I am a teacher and spent $1200 on renewing my national board certification and I’m curious if it is tax deductable. I know you are not my accountant or tax attorney.

National board certification is not necessary to teach; I could get by with a professional teaching license. However, in my state professional license + national boards = master teaching license and so I do have to retain my national board certification in order to retain my current license (I have the master teaching certification). If I were to lose my national board certification I would drop back to a professional license.

So are the fees for renewing my national board certification tax deductable?

Currently, expenses for the production of income associated with being an employee (or any expenses connected to income from an activity not being run for profit) are not deductible. Before the TCJA, and after the individual provisions sunset in 2025(?), expenses for the production of income were/will be deductible as miscellaneous itemized expenses on Sch A, meaning you have to reduce your total miscellaneous itemized deduction by 2% of your AGI, and then you only get use out of what remains if you itemize your deduction using Sch A.

This has been one of the parts of the TCJA that feels blatantly wrong. It’s just plain stupid, and personally I think it’s not constitutional, because it makes the “income” tax in some sense a gross receipts tax, which are not allowed unless apportioned to the state blah blah blah that the income tax gets around because there’s an amendment explicitly making it legal. But no one would ever save enough money to be able to make it worthwhile to attack in court.
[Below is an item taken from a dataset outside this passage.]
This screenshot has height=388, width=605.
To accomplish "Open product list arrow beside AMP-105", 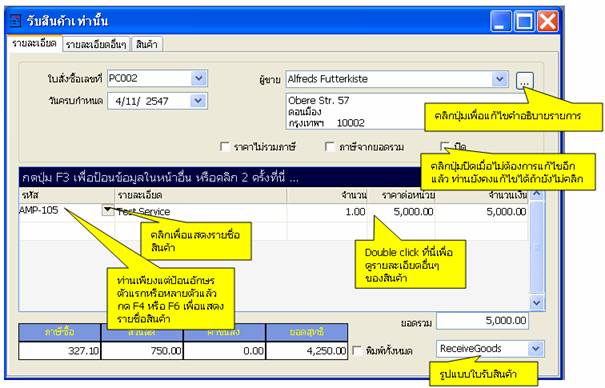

If you have a business though that in any way requires that license, then you can deduct it in full as part of reporting that business’s activity. So try to get a gig as an independent contractor somehow.

To be clear, the TCJA disallowed all miscellaneous itemized deductions in the 2018-2025 time span, not just those for production of income. I’m pretty sure that when they decided to axe them to generate a bit of revenue to offset the tax cuts, they were entirely ignorant of exactly what they were doing, thinking they were just getting rid of a few very minor things that maybe shouldn’t be deductions. And that’s what most miscellaneous itemized deduction are - but expenses for the production of income as an employee or as part of a activity not being run for profit just happened to be included in this set, and those almost certainly should always be allowed.

IMO It was very deliberate. They wanted to give every Joe lunchbucket a $200 tax cut. They wanted to give every Joe Fatcat a $1M tax cut. Who do you hammer to balance the books? The medium sized businessperson and the high end W-2 worker. So they gutted the deductions available to those folks.

I make a nice W-2 living. The Trump tax “cuts” amounted to a $10K tax increase for me. The loss of employee business expenses was a hefty chunk of that. The loss of mortgage interest deductions was most of the rest.

As to the OP: IANA official tax person. But pre TCJA that would have been a deduction you could claim that IMO would be 90+% likely to survive an audit. As others have said, it’s totally non-deductible these days.

Since this involves legal advice, it is better suited to IMHO than GQ. Moved.

You should be able to negotiate with your employer for them to pick up some of the expenses if you were regularly deducting a significant amount of them. Not necessarily all of them, or perhaps not without a reduction in salary, but with the change in the tax law there’s the ability for you to not have your take-home pay decrease by the entirety of the amount it would otherwise due to the extra taxes, and also cost your employer slightly less. Granted, the larger the institution you work for, the harder that you will be able to get this done yourself, but that’s one of the reasons that I don’t want to work for huge institutions; while I may not make as much money on a W-2, I get everything I need paid for because my employer knows it’s cheaper than forcing me to pay for them when compensation is negotiated knowing that reimbursements for those expenses are part of the package.

Excellent thinking in general. Thanks for the suggestion.

However I’m a unionized employee of a Fortune 100 company. My negotiating authority and negotiating leverage is precisely zero. I’m not complaining; I’ve got a pretty good gig. But I am stuck with it as-is where-is: warts, high points, and all.